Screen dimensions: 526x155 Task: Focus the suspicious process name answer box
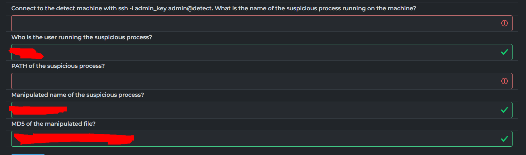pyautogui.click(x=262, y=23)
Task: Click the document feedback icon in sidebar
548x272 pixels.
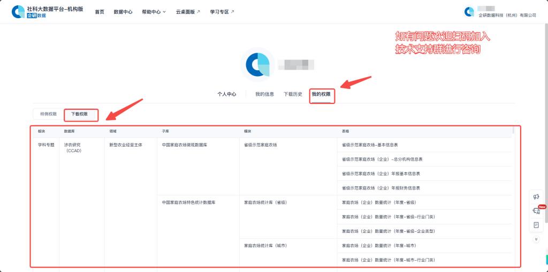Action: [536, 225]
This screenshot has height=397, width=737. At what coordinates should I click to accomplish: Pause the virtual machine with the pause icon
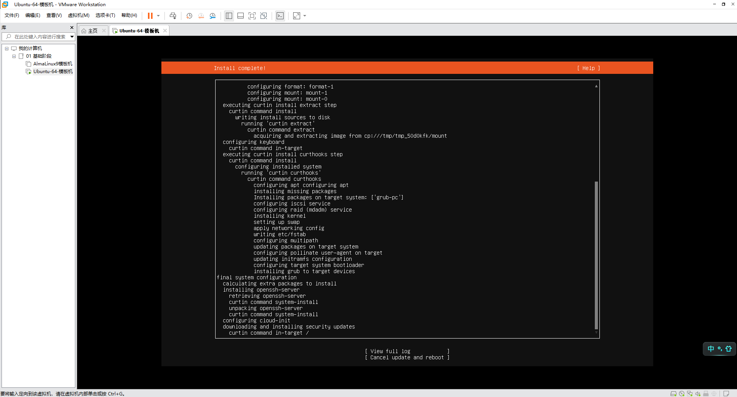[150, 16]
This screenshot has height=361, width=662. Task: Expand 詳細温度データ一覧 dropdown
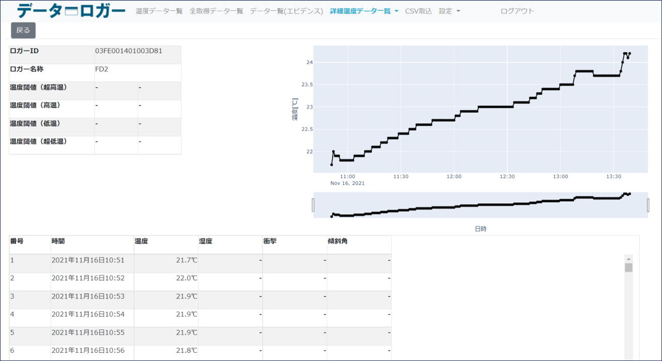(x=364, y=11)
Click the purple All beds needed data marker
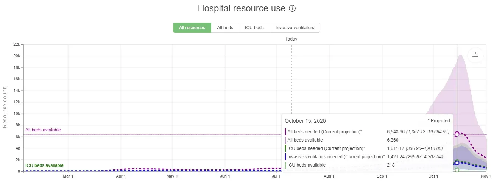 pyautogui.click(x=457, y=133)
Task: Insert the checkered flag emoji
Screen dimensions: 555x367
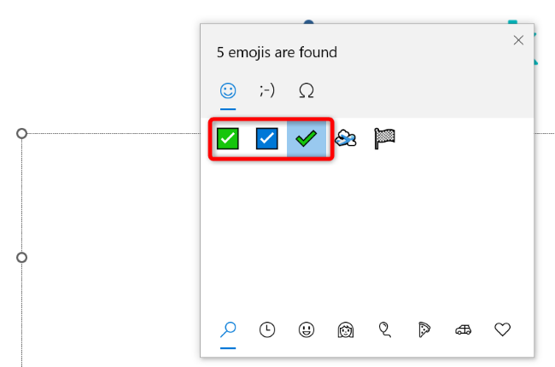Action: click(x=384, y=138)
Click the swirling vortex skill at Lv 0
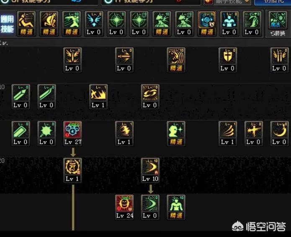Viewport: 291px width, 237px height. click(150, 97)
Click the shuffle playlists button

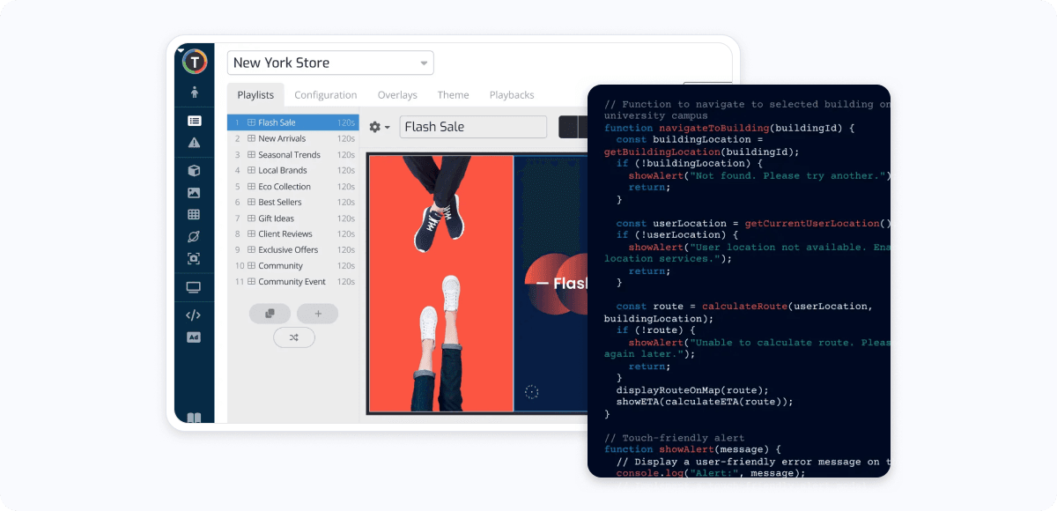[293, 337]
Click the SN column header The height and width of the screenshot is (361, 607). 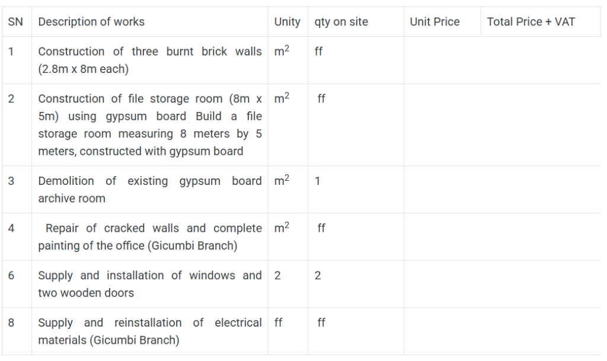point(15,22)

§

- _Prompt_: Leave the pictures out and output exactly the lines above, from the start of the listing through the line with "Task: Insert the checkered flag emoji".

- _Result for this exercise_:
Screen dimensions: 526x155 Task: Focus the suspicious process name answer box
pyautogui.click(x=262, y=23)
Task: Click the document feedback icon in sidebar
548x272 pixels.
Action: [536, 225]
This screenshot has height=397, width=737. At what coordinates should I click to accomplish: Pause the virtual machine with the pause icon
[150, 16]
This screenshot has height=361, width=662. Task: Expand 詳細温度データ一覧 dropdown
(x=364, y=11)
Click the purple All beds needed data marker
 pyautogui.click(x=457, y=133)
Task: Insert the checkered flag emoji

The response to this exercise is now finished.